Task instructions –
Render each nonblank line of the data below as a row in a Markdown table with the columns "Number" and "Entry," numbering the rows in order. Leave out the pictures.

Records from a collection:
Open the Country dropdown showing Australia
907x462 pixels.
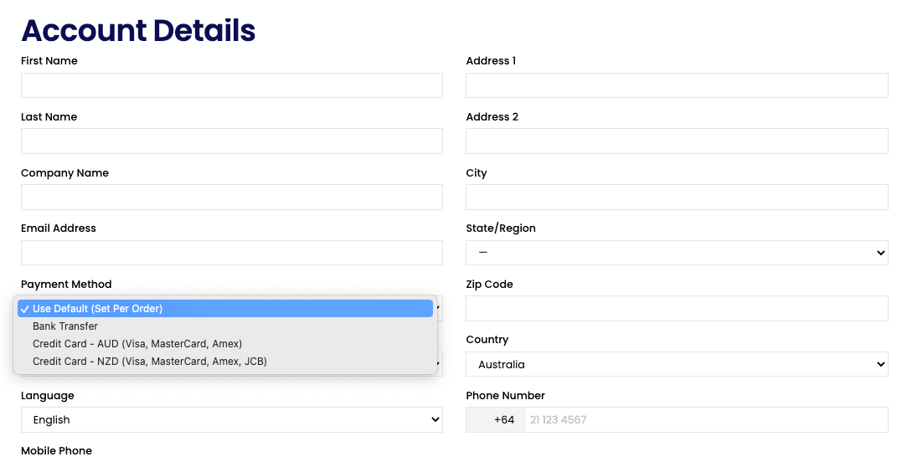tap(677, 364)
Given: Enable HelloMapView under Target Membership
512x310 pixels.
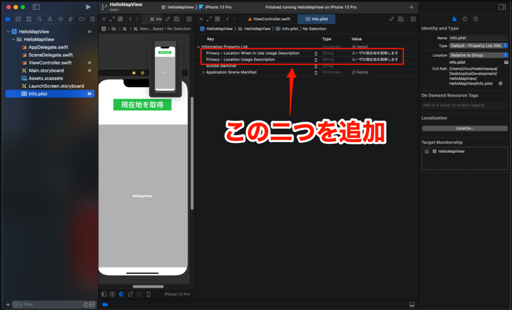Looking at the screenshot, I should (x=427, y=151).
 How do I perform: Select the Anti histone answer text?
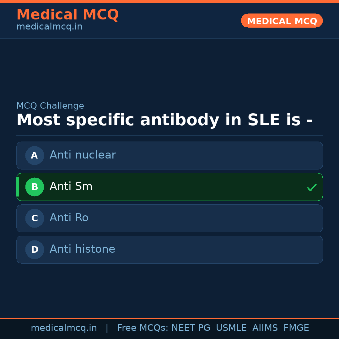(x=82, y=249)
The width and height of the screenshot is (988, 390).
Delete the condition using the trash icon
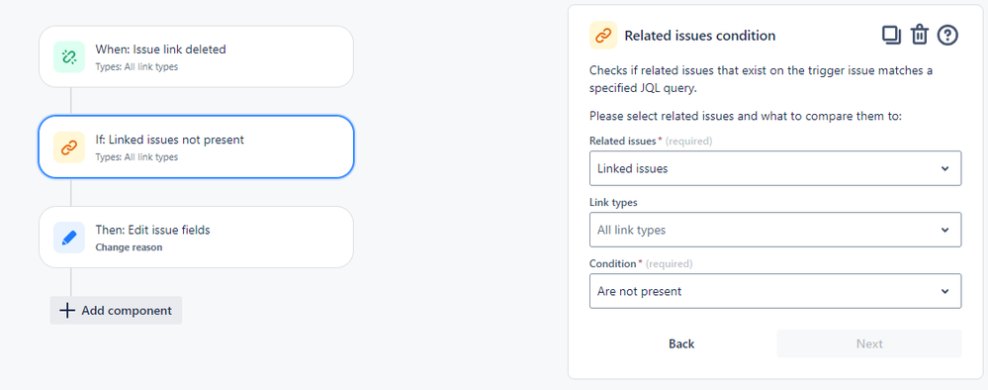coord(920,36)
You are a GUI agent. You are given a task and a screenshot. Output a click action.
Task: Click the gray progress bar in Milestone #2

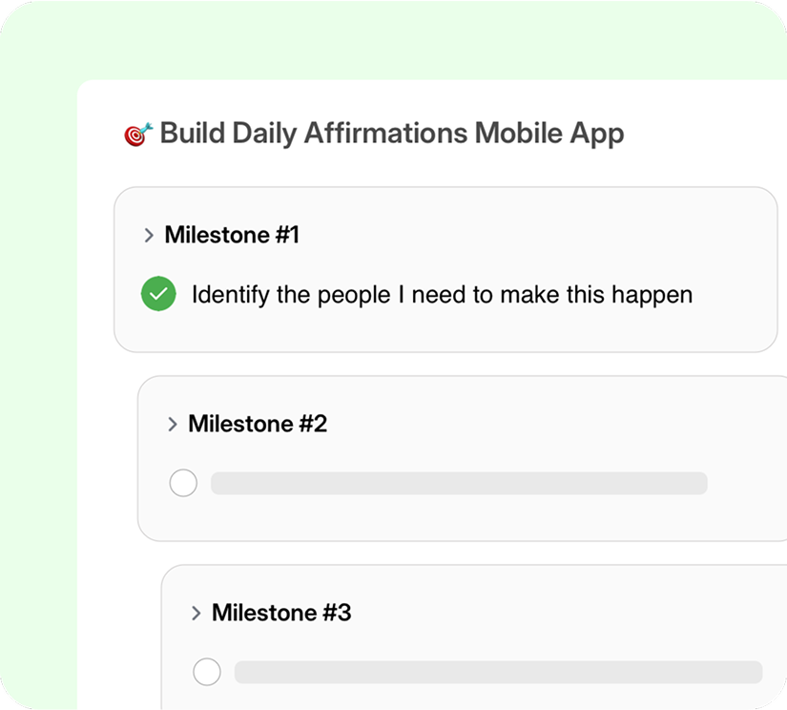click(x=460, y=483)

Result of this task –
| Number | Entry |
|---|---|
| 1 | Open the Country dropdown showing Australia |
| 2 | 907x462 pixels. |
| 3 | tap(677, 364) |
| 4 | Given: Enable HelloMapView under Target Membership |
| 5 | 512x310 pixels. |
| 6 | Looking at the screenshot, I should (x=427, y=151). |
| 7 |  How do I perform: Select the Anti histone answer text? |
| 8 | (x=82, y=249) |
| 9 | The width and height of the screenshot is (988, 390). |
| 10 | Delete the condition using the trash icon |
| 11 | coord(920,36) |
| 12 | You are a GUI agent. You are given a task and a screenshot. Output a click action. |
| 13 | Task: Click the gray progress bar in Milestone #2 |
| 14 | click(x=460, y=483) |